= EXERCISE REQUIREMENTS =
All of the data is to be printed exactly, though the images must be left off.

= TASK MATERIAL =

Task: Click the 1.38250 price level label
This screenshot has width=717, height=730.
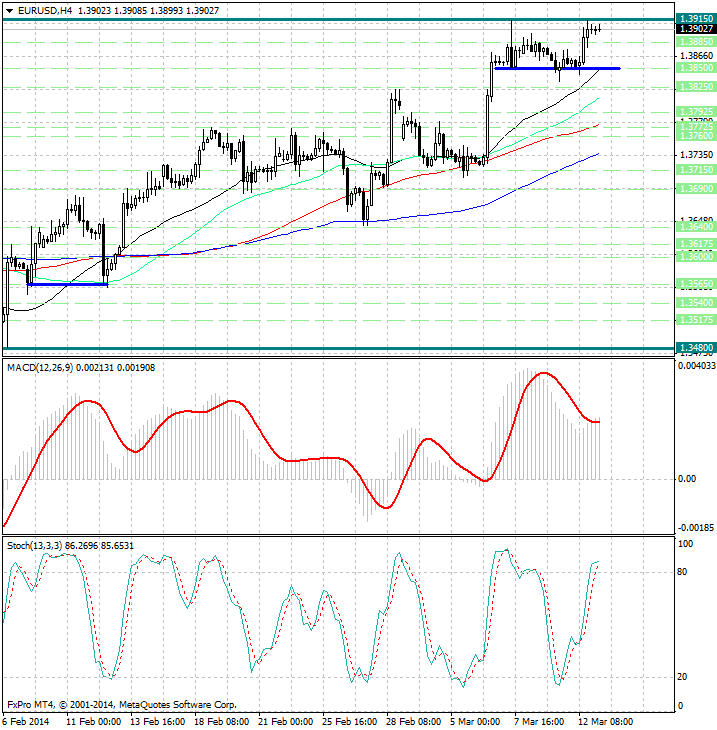Action: 695,88
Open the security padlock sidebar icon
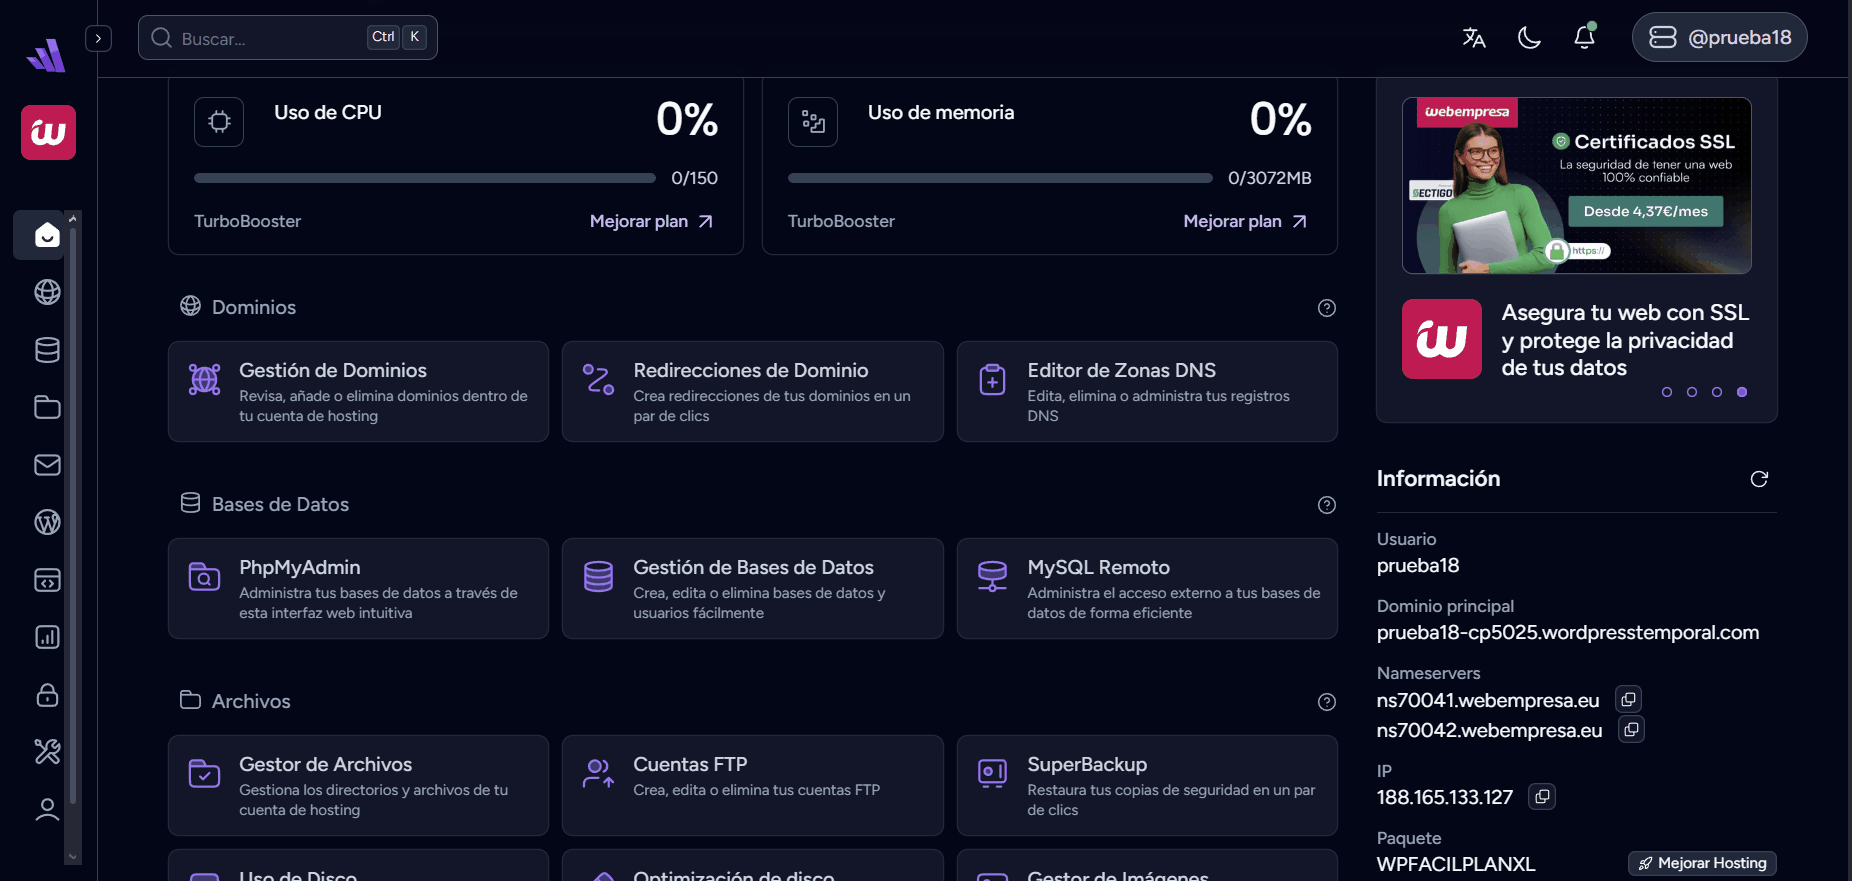The image size is (1852, 881). [x=47, y=695]
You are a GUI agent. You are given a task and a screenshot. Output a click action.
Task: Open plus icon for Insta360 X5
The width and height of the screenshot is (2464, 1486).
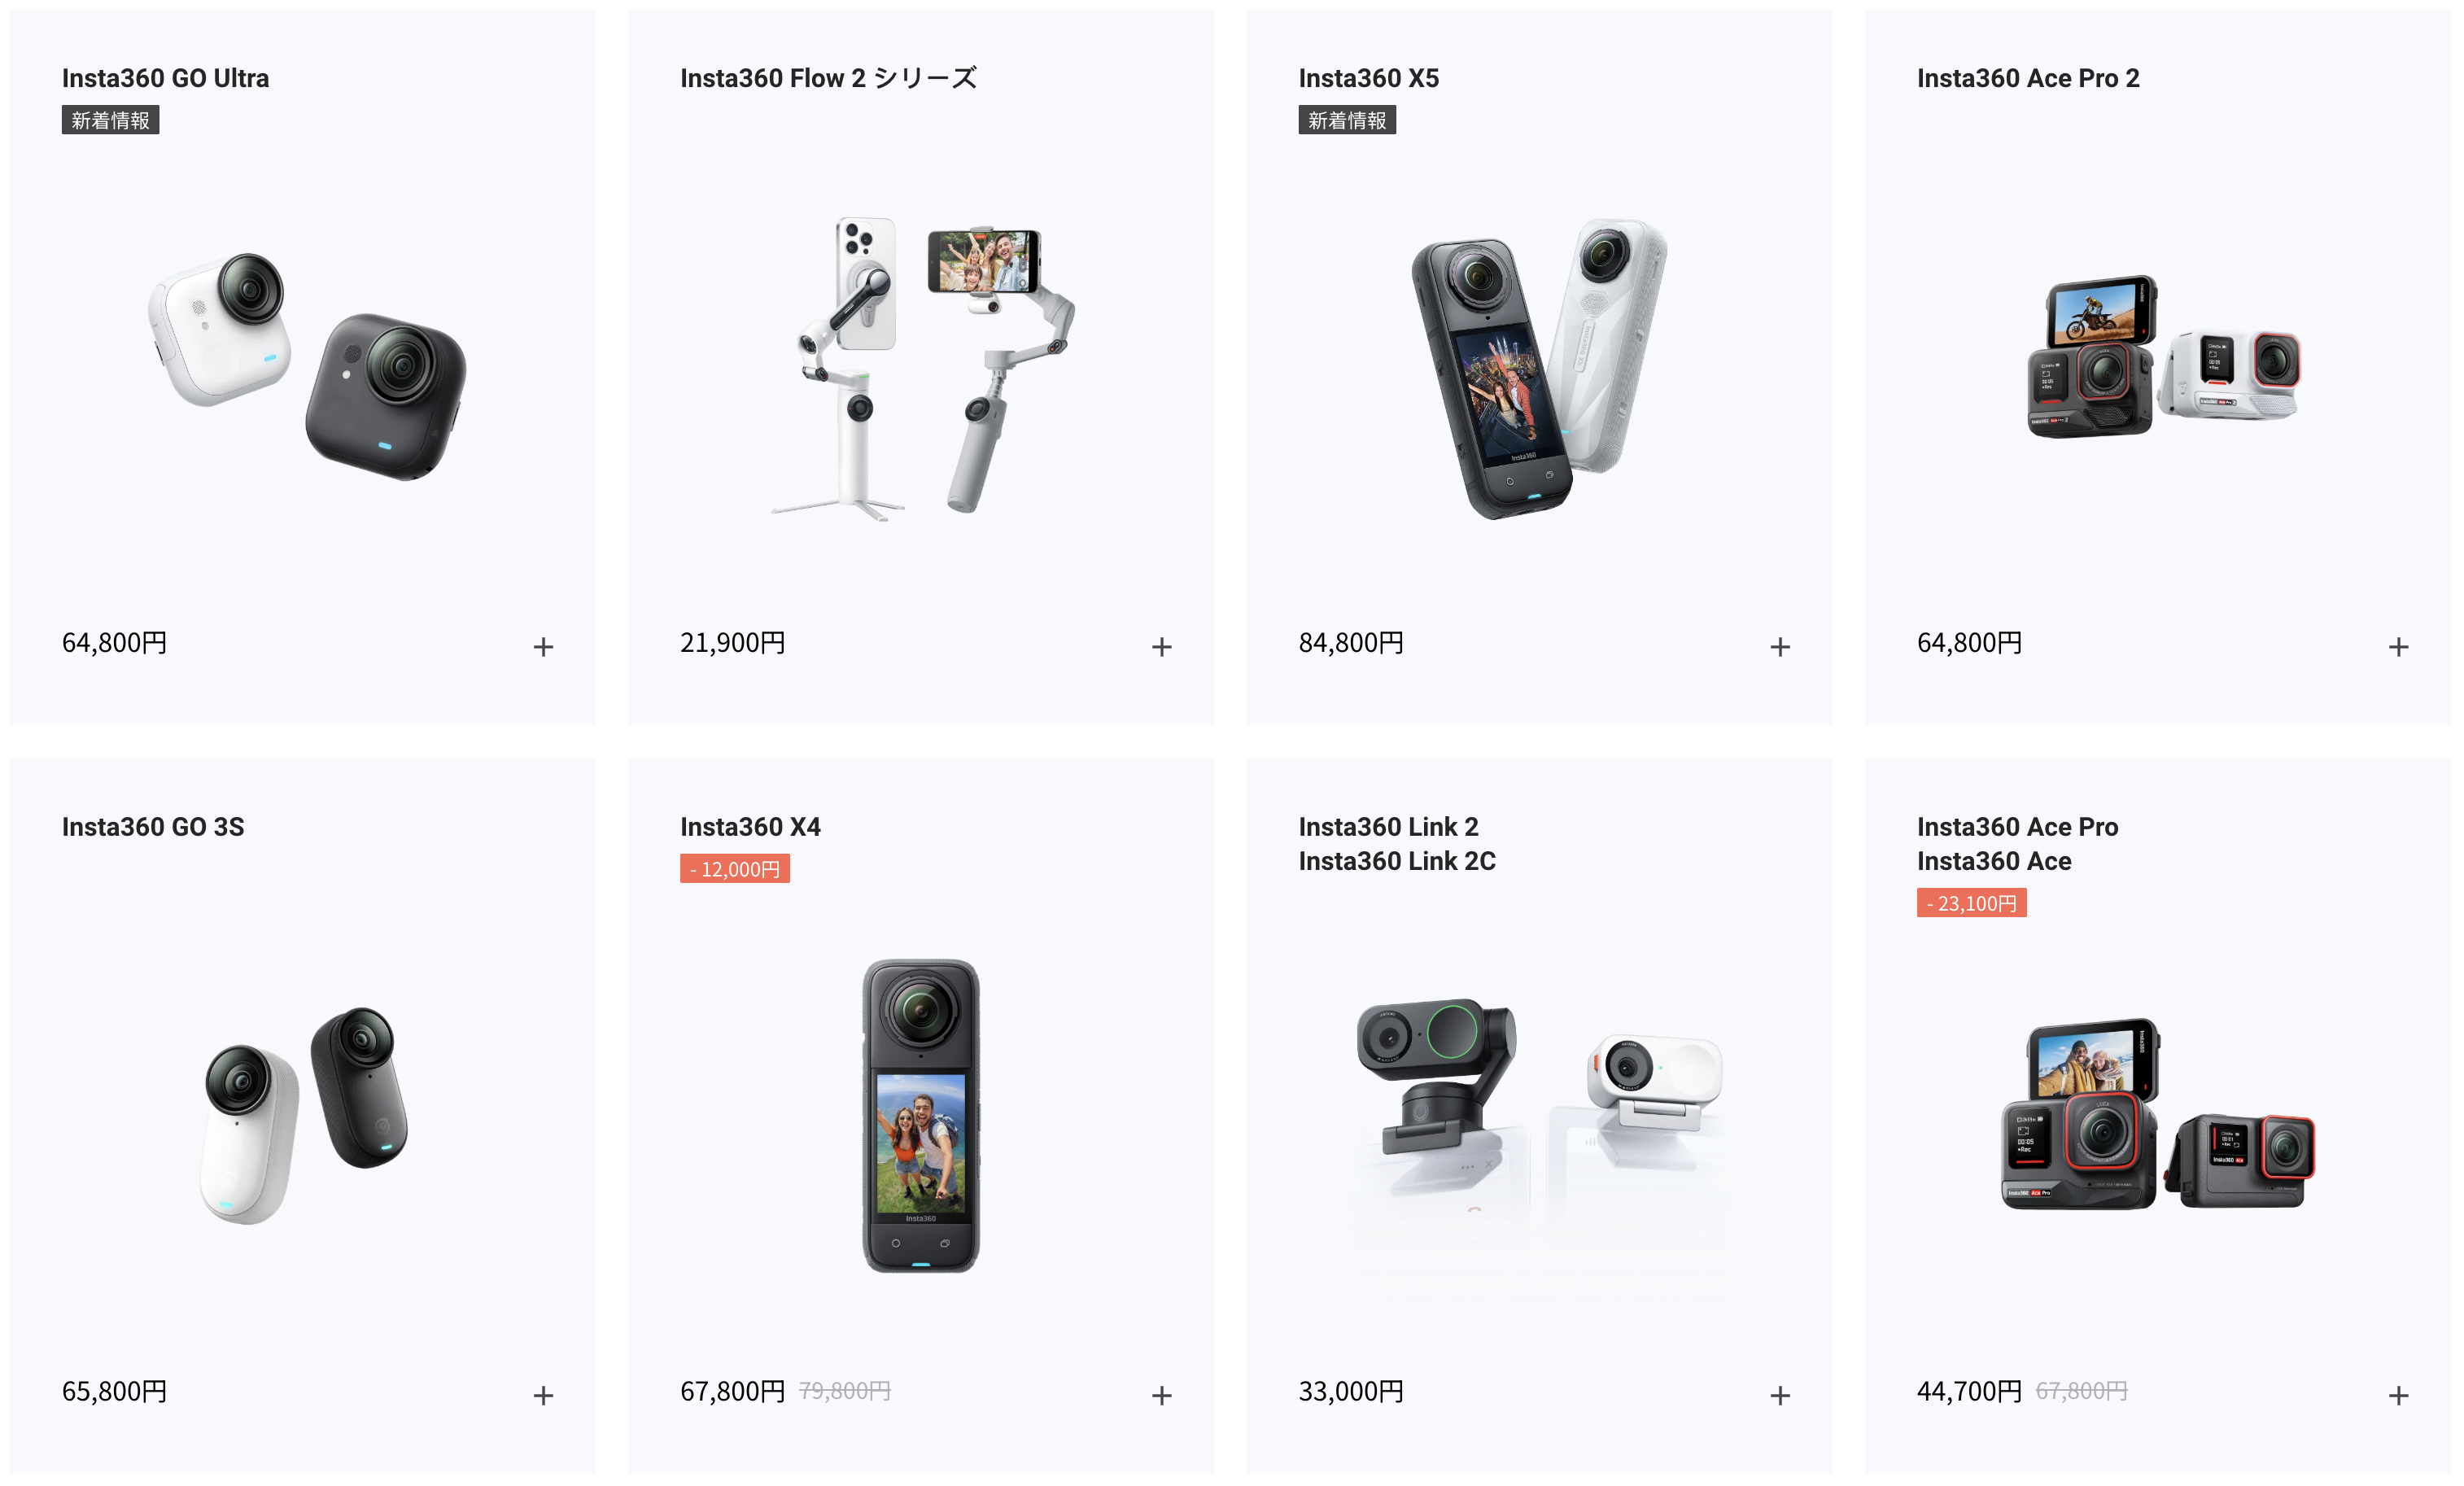(x=1779, y=647)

= RESPONSE =
Task: Click the 1.38250 price level label
This screenshot has width=717, height=730.
Action: 695,88
Open the security padlock sidebar icon
The image size is (1852, 881). [x=47, y=695]
You are a GUI agent. You are given a task and a screenshot. Output a click action.
Task: Open plus icon for Insta360 X5
The width and height of the screenshot is (2464, 1486).
(x=1779, y=647)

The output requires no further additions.